Obon is a time to give thanks to generations past while remaining focused on the present.
"We're here to express gratitude to our ancestors," Engstrom said. "I don't know all the people who built this temple, but because they did, I can attend and lead services now."
For 62-year-old Shizu Grieve, the annual festival on the Seabrook Buddhist Temple grounds was a coming of age of sorts.
"I've been coming since I was 3 or 4," Grieve said. "It has changed a lot. There used to be a much larger Japanese community, but as they grew, a lot go wherever a job will take them."
Like many in her generation, Grieve grew up in Seabrook moving to Delaware for work, but said she never forgets her roots in the hamlet. On Saturday, she rejoined the Seabrook-based Hoh Daiko drumming troupe, keeping some of the younger members energized and in time.
"It feels great to be out there," Grieve said. "There are some nerves, but once you start playing it all goes away.

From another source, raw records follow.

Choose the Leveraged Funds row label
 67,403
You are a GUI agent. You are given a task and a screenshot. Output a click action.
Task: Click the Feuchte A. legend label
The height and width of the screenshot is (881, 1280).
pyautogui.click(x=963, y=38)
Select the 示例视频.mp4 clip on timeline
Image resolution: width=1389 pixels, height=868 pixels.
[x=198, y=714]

We stay traditional, but also incorporate some of the Japanese-American songs, too."
The event also included the nationally recognized Soh Daiko drummers from New York City and Nen Daiko, based out of Washington, D.C.
"The drumming is number one," said Engstrom. "We have incredible drummers."
Engstrom could be found inside the temple, leading a lecture on Buddhism alongside the Rev. Naoki Kono, or hopping in on the large traditional group folk dance.
"People want to hear a little bit about Buddhism," Engstrom said. "It's a simple way to live your life. Buddhism speaks to my heart -- it makes sense. I hope people come away with the desire to come back and learn more."
As a transition between the lively evening performances, attendees could steal away to the temple's meditation garden and take a moment to reflect.
There, Chris Brunner of Hoboken, who came on a bus with members of the New York Buddhist Church, enjoyed the tranquil setting around the fish pond before he joined in the group folk dance.
"I try to catch as many Japanese festivals as possible," Brunner said. "These occasions are always twofold: the serious and joyful. It's mainly about having fun, but behind that there are the Buddhist observances."
Also in the meditation garden, a younger generation of Japanese performers -- 14-year-old Danielle Pierce and friends from Deerfield with the Seabrook Minyo Dancers -- spent time relaxing before the big show.
"Since I was born, I've been coming," Pierce said. "It's lively and bright. I'm just excited to dance."